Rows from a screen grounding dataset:
* * * * * * * * *

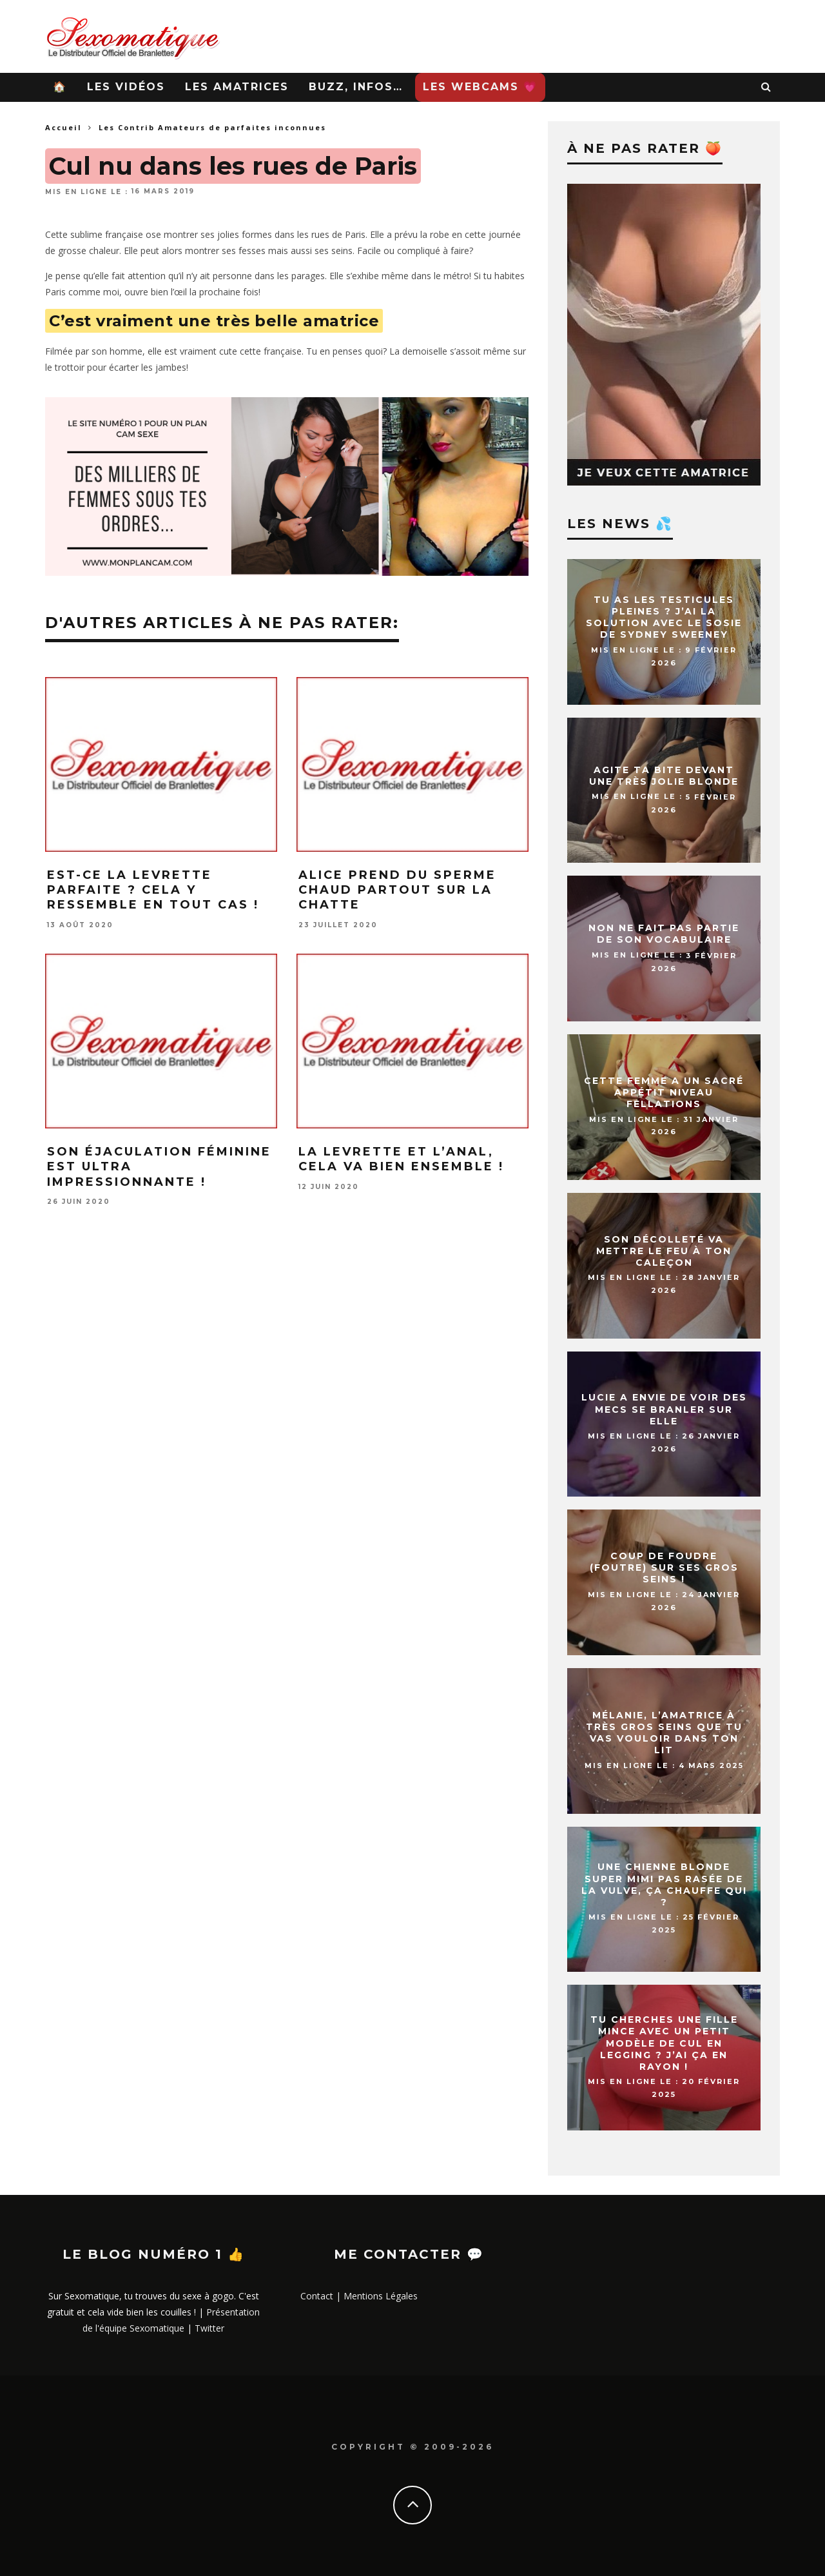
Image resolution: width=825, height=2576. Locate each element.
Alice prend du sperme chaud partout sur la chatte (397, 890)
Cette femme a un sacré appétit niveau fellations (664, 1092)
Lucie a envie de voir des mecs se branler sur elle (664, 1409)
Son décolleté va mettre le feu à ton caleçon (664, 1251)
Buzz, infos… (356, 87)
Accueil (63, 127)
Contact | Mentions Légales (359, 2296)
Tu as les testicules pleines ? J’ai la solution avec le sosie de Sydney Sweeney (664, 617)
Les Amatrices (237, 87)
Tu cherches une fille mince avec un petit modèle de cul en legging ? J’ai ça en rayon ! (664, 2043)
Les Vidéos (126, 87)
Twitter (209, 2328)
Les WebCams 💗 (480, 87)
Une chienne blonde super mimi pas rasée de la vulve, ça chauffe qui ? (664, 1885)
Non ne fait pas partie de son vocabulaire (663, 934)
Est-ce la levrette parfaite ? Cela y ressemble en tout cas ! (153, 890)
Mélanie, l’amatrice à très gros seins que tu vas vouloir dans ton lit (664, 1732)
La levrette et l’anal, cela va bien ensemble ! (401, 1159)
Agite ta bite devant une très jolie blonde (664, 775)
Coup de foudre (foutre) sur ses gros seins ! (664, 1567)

* * * * * * * * *

> _Task details_
Rewrite every one of the records above with "Accueil" swapped for "Page d'accueil" and nothing else changed. Leave out the pictures.

> _Full output_
Image resolution: width=825, height=2576. Locate each element.
Alice prend du sperme chaud partout sur la chatte (397, 890)
Cette femme a un sacré appétit niveau fellations (664, 1092)
Lucie a envie de voir des mecs se branler sur elle (664, 1409)
Son décolleté va mettre le feu à ton caleçon (664, 1251)
Buzz, infos… (356, 87)
Page d'accueil (63, 127)
Contact | Mentions Légales (359, 2296)
Tu as les testicules pleines ? J’ai la solution avec le sosie de Sydney Sweeney (664, 617)
Les Amatrices (237, 87)
Tu cherches une fille mince avec un petit modèle de cul en legging ? J’ai ça en rayon ! (664, 2043)
Les Vidéos (126, 87)
Twitter (209, 2328)
Les WebCams 💗 (480, 87)
Une chienne blonde super mimi pas rasée de la vulve, ça chauffe qui ? (664, 1885)
Non ne fait pas partie de son vocabulaire (663, 934)
Est-ce la levrette parfaite ? Cela y ressemble en tout cas ! (153, 890)
Mélanie, l’amatrice à très gros seins que tu vas vouloir dans ton lit (664, 1732)
La levrette et l’anal, cela va bien ensemble ! (401, 1159)
Agite ta bite devant une très jolie blonde (664, 775)
Coup de foudre (foutre) sur ses gros seins ! (664, 1567)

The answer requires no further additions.